1. 📘 Topic and Domain: The paper presents LingBot-World, an open-source world model for interactive video generation that bridges video synthesis and actionable simulation in computer vision and machine learning.
2. 💡 Previous Research and New Ideas: Building on video generation models and world simulators like Genie 3 and Wan2.2, the paper proposes a multi-stage evolution strategy (pre-training, middle-training, post-training) with hierarchical data captioning and mixture-of-experts architecture for long-term consistency.

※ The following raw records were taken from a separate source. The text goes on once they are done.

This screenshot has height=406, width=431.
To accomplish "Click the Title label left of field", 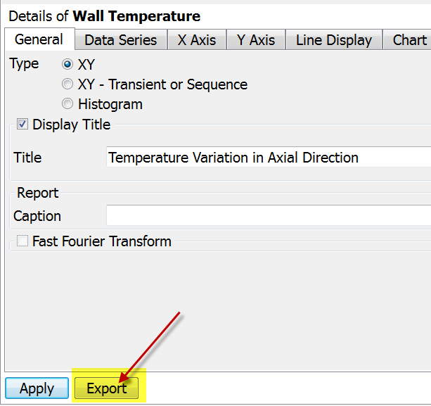I will (27, 158).
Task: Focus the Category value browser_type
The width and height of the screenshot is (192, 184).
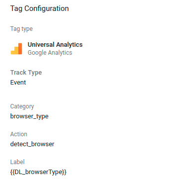Action: pyautogui.click(x=29, y=116)
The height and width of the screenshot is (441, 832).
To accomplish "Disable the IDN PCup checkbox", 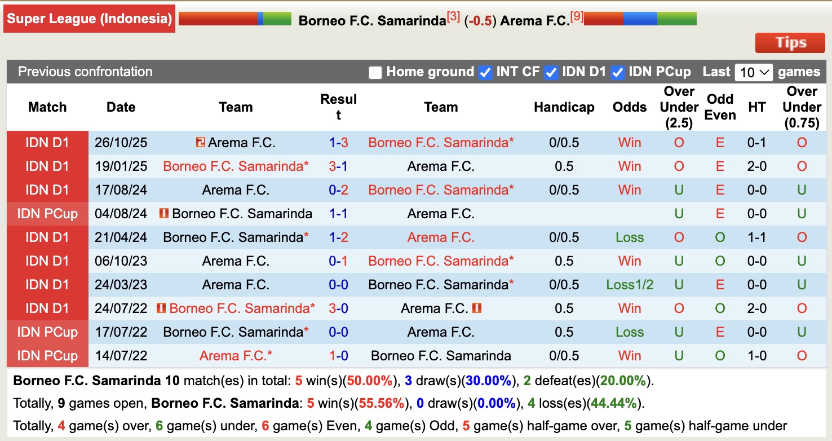I will (618, 72).
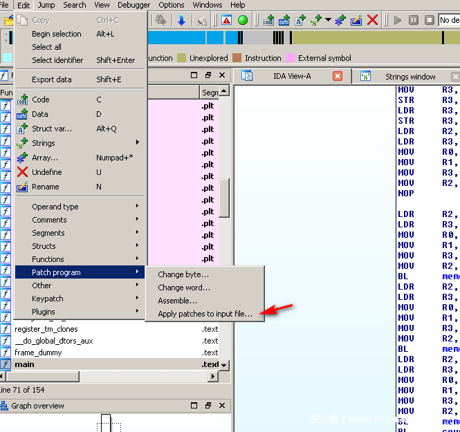Click the Unexplored color legend swatch
This screenshot has width=460, height=432.
(x=182, y=58)
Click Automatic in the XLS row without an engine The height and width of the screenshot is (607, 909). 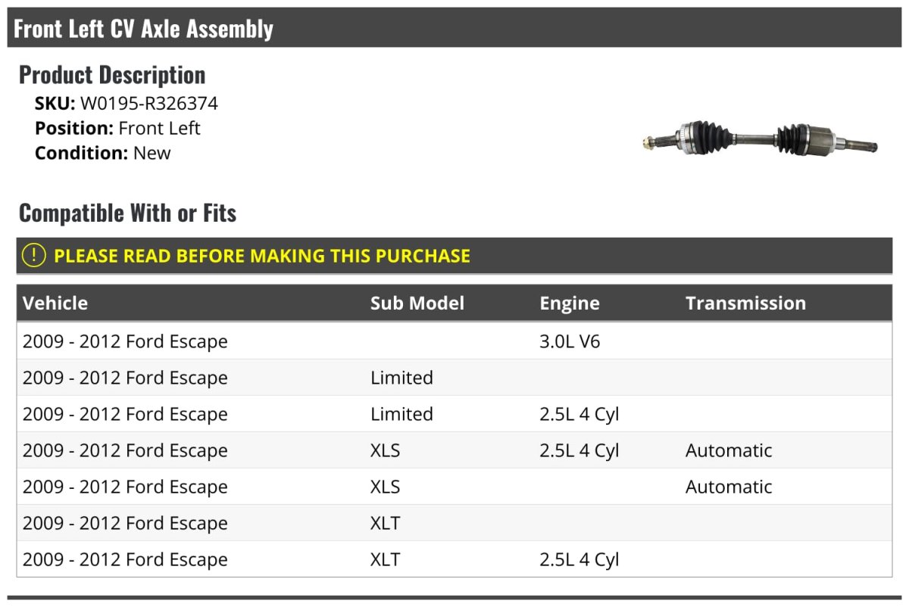click(728, 487)
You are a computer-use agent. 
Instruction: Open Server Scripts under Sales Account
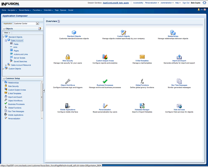[x=19, y=58]
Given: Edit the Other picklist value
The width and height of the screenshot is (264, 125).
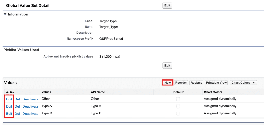Looking at the screenshot, I should pos(9,99).
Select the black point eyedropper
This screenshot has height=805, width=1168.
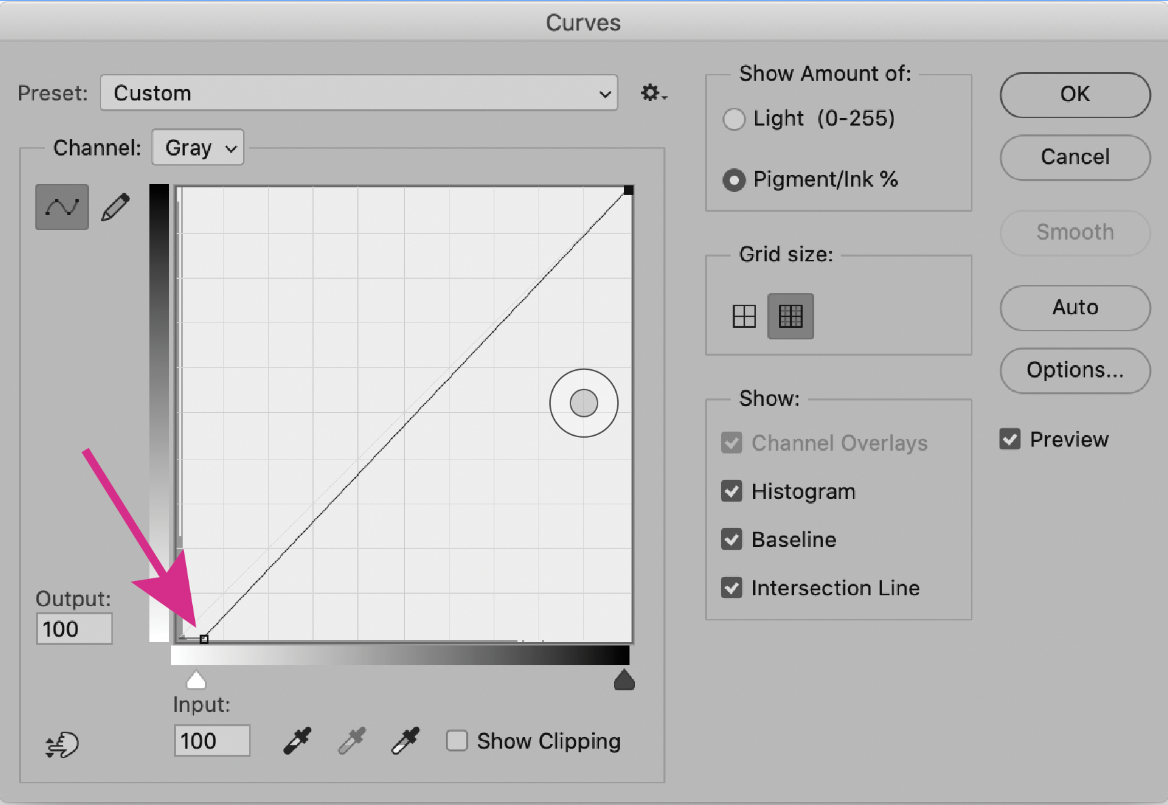pyautogui.click(x=297, y=741)
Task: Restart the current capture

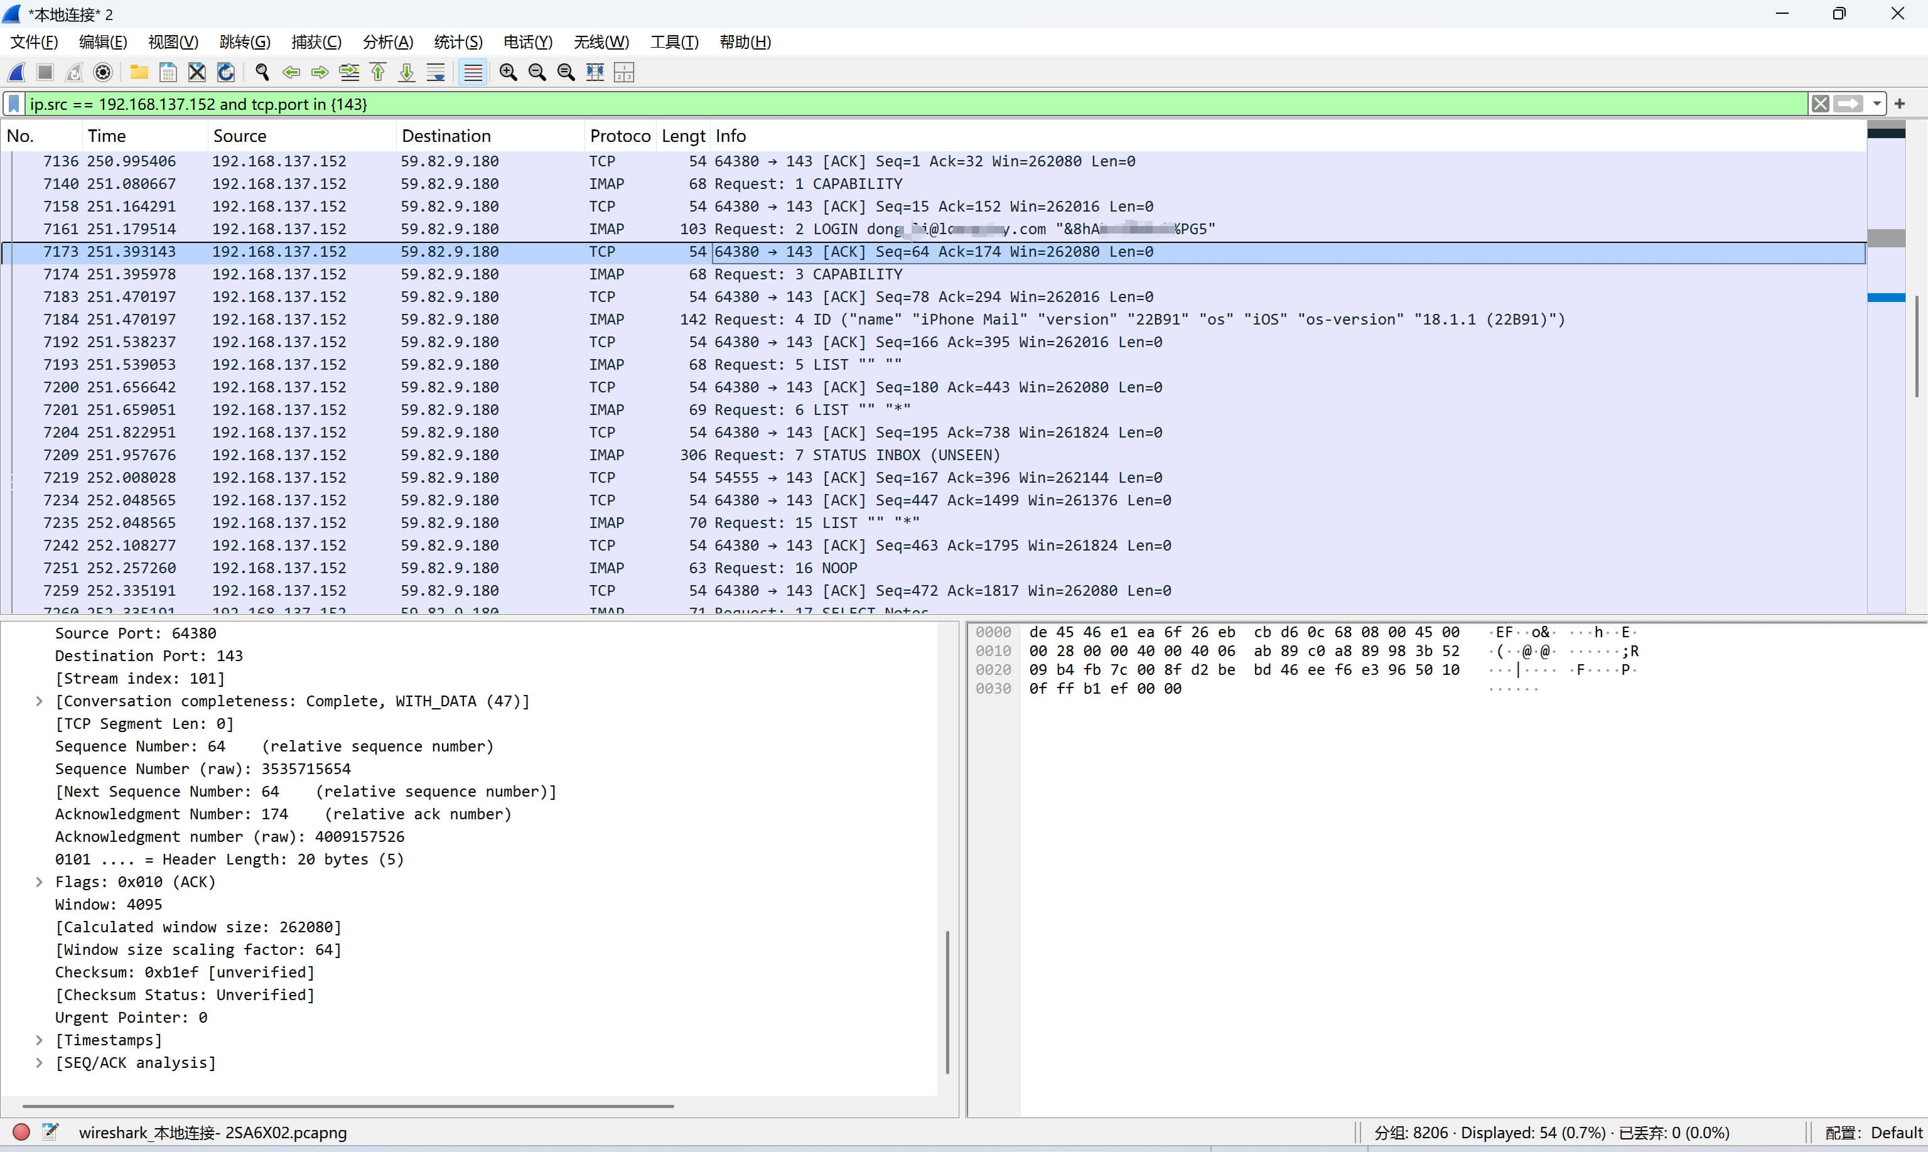Action: tap(73, 72)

3. ❓ Problem: The paper addresses the challenge of transitioning from passive video generation to interactive world simulation, tackling issues of scarce interactive data, maintaining long-term temporal coherence, and achieving real-time controllable generation.
4. 🛠️ Methods: The authors employ a scalable data engine with game/synthetic data acquisition, progressive curriculum training with MoE architecture, and causal architecture adaptation with few-step distillation for real-time inference.
5. 📊 Results and Evaluation: LingBot-World achieves superior performance on VBench metrics (0.8857 dynamic degree vs 0.7612/0.7217 for baselines), maintains minute-level temporal consistency, supports real-time interaction at 16fps, and demonstrates emergent spatial memory and 3D consistency capabilities.